In his research proposal, Spectral Landscapes, Berger investigates how radioactive processes produce landscape. This project's first work - 'Kovela-REE, gamma radiation intensity mapping' has been exhibited in the exhibition Splitting the Atom at Contemporary Art Centre Vilnius, Lithuania.
About his residency, Berger says: "During these weeks, I'm going to be introduced to the experiments and the research of the Lab. Gaining insight into physics' current research will be an excellent way to explore some specific areas. This experience will prepare me to further research during my residency at CERN later in the year.
My interest in geology and deep time has led me to work with geological processes, radiogenic phenomena, and socio-political implications.

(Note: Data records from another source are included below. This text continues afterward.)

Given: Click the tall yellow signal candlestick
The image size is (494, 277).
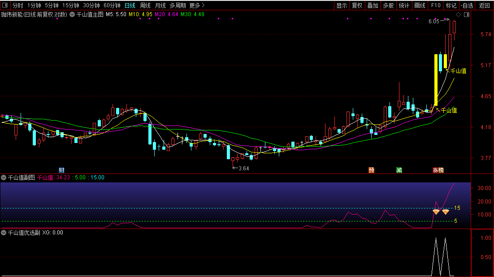Looking at the screenshot, I should [436, 80].
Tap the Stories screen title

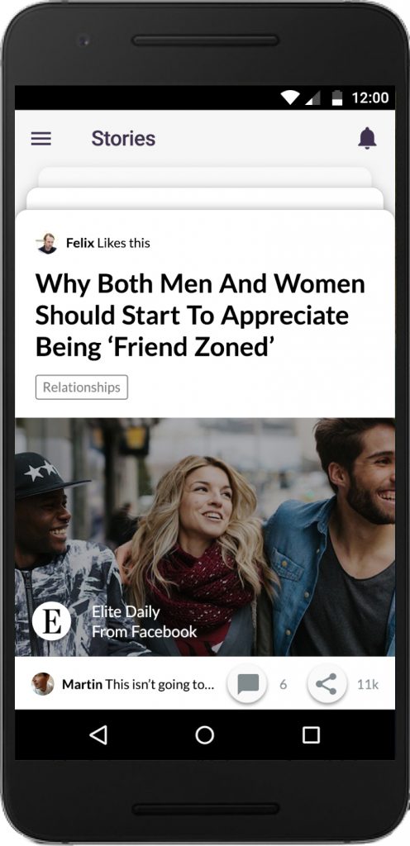tap(123, 139)
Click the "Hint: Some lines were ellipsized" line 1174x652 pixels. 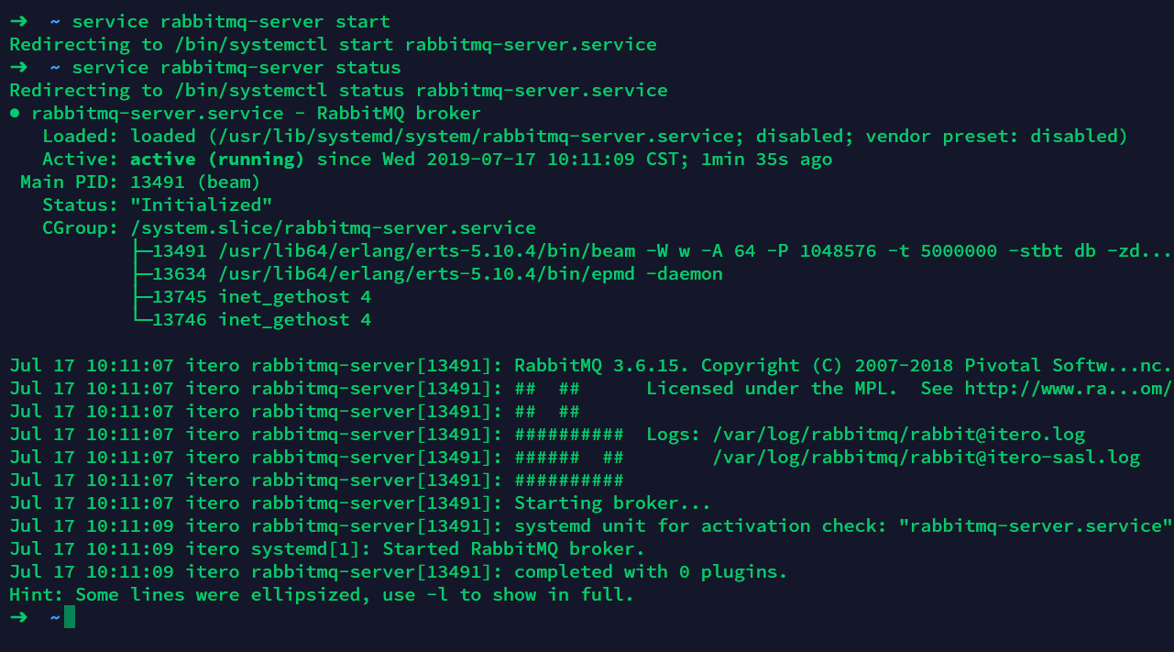321,595
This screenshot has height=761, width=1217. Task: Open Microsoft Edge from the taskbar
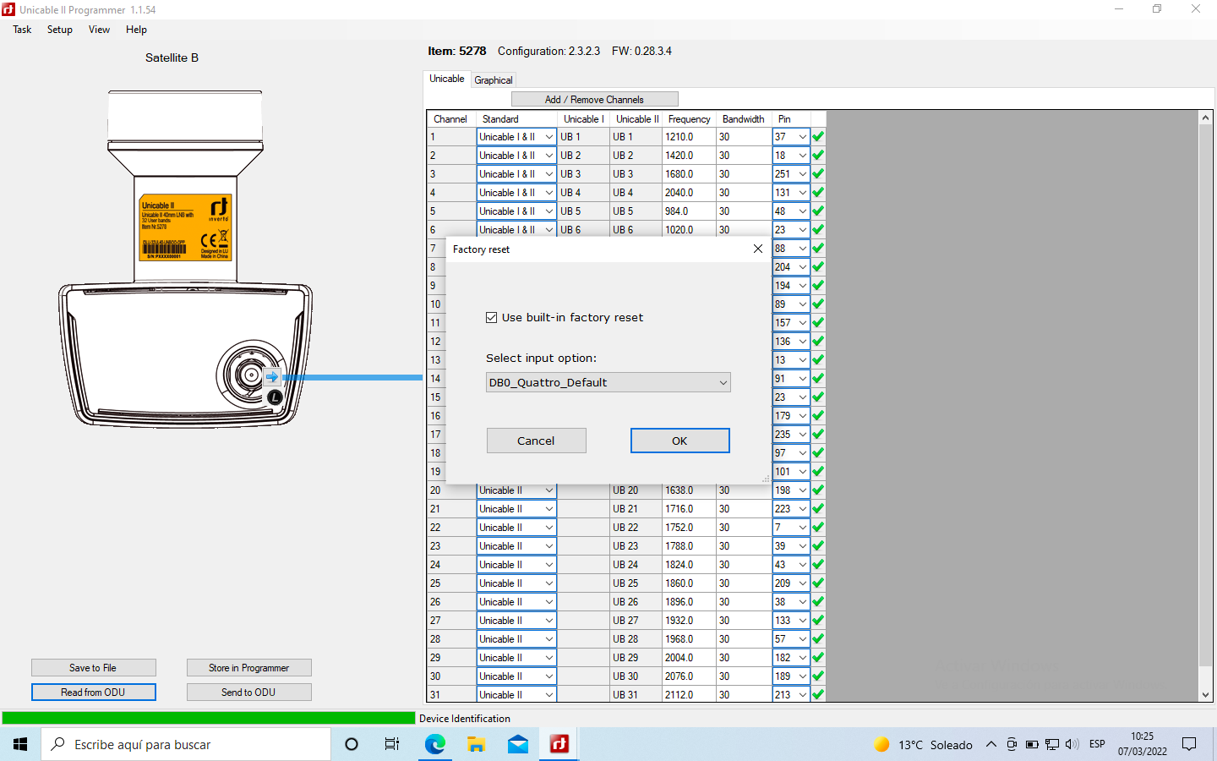434,744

My work is driven by a keen interest in the nuclear, its materiality and the different spatial and temporal scales in which it manifests. In my current research Spectral Landscapes, I am charting the gamma radiation fields of natural uranium and thorium mineralisations. I am interested in how those fields form part of the landscape, although they are invisible to the human eye.

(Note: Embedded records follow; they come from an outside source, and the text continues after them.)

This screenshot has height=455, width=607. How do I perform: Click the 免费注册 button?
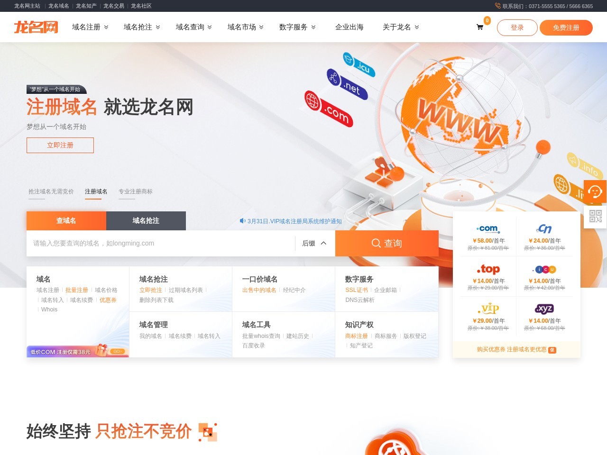point(566,27)
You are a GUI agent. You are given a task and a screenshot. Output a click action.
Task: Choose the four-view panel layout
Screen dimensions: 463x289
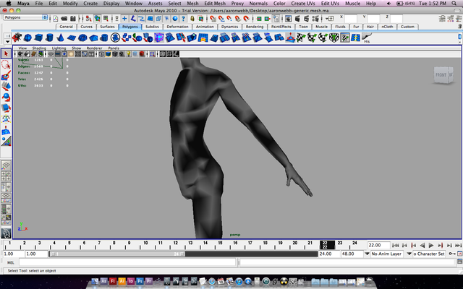(6, 178)
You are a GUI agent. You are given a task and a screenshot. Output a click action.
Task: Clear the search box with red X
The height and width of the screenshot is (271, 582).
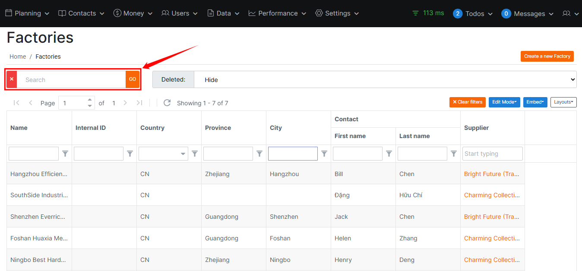12,79
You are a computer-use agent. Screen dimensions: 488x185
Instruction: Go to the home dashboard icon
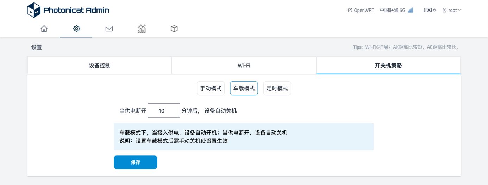pyautogui.click(x=44, y=29)
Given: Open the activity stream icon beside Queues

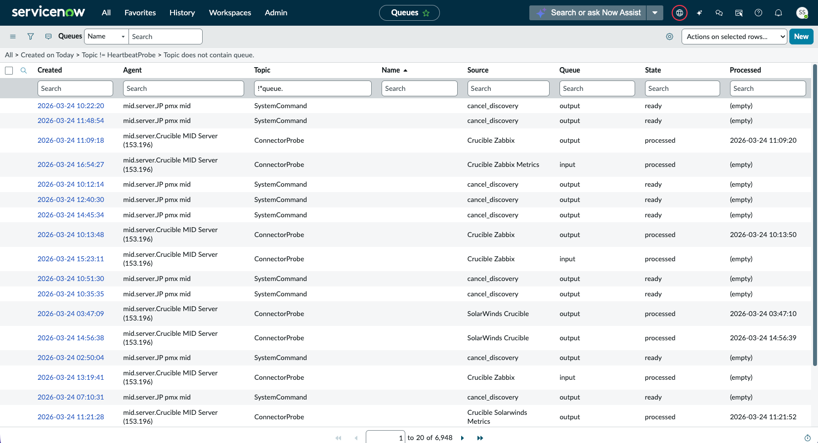Looking at the screenshot, I should [x=48, y=37].
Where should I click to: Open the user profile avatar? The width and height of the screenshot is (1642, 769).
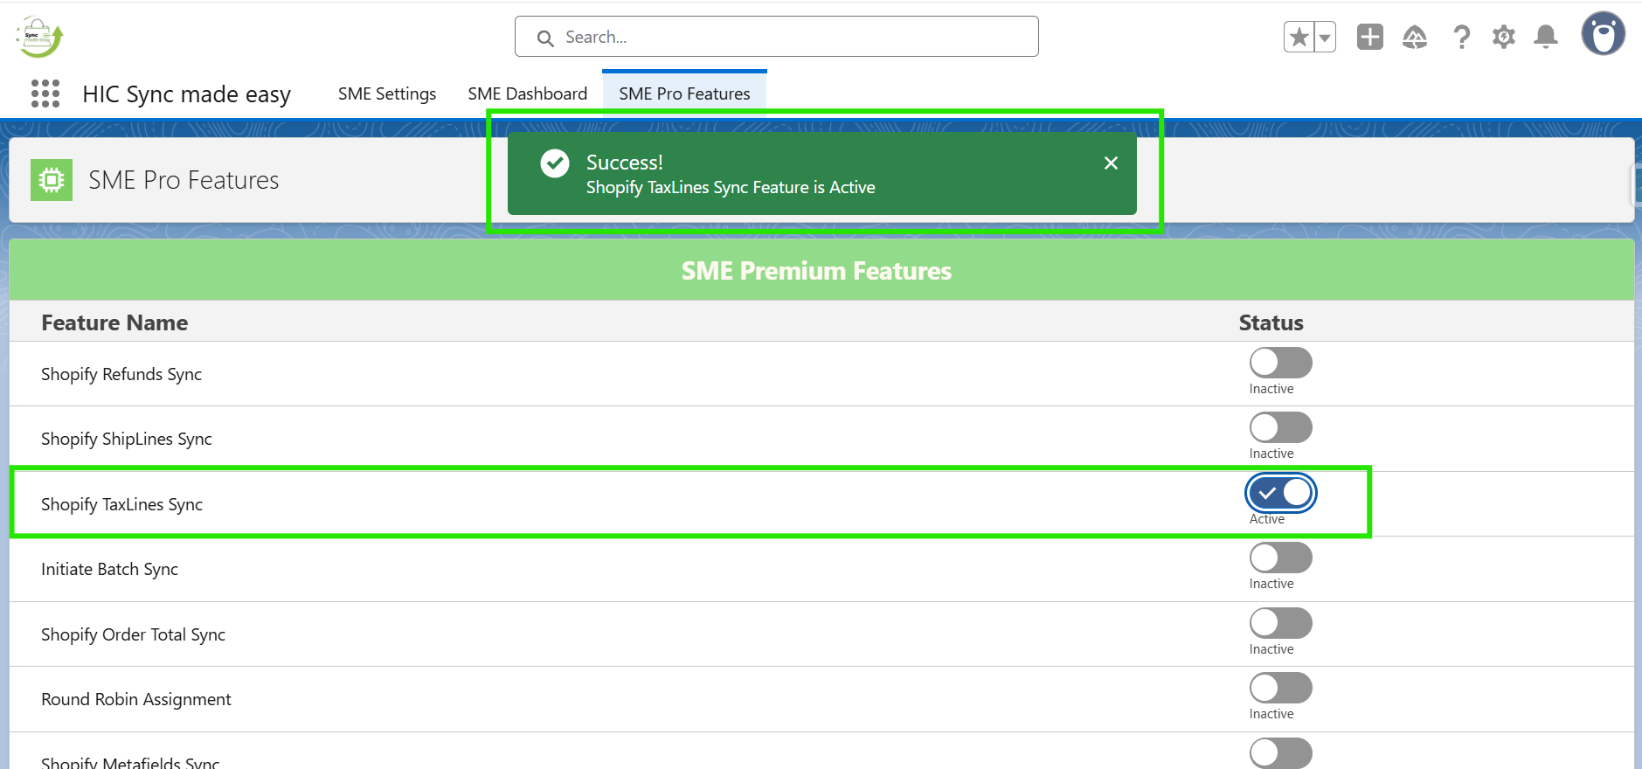[x=1603, y=35]
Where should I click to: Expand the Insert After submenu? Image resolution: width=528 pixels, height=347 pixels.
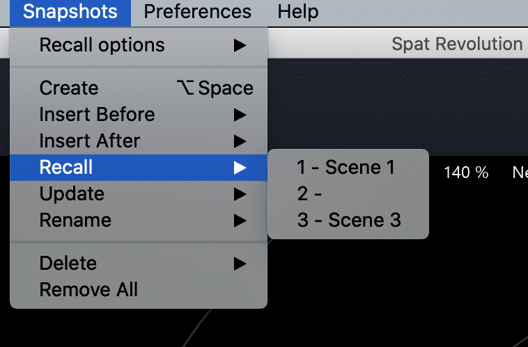click(x=90, y=141)
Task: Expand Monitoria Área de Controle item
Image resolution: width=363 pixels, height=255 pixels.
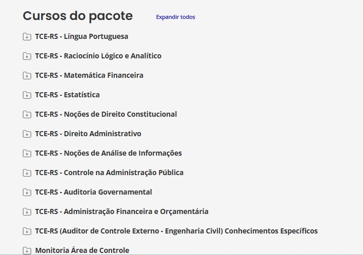Action: pos(82,250)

Instead of creating translations or metaphors in my work, I aim at stagging attempts where phenomena or processes can articulate themselves on their own terms. As I work with particle detectors and nuclear processes in my artistic research, I hope to learn more about particles and their interactions with matter through my dialogues with physicists working with and developing detector technologies. Mainly, I am interested in interacting with researchers working in The Isotope mass Separator On-Line facility (ISOLDE). This facility fulfils the old alchemical dream of changing one element into another."
Accelerate Finland, organised in partnership with the curatorial platform Capsula, is a country-focused programme set up to foster exchanges between the arts and sciences in different countries.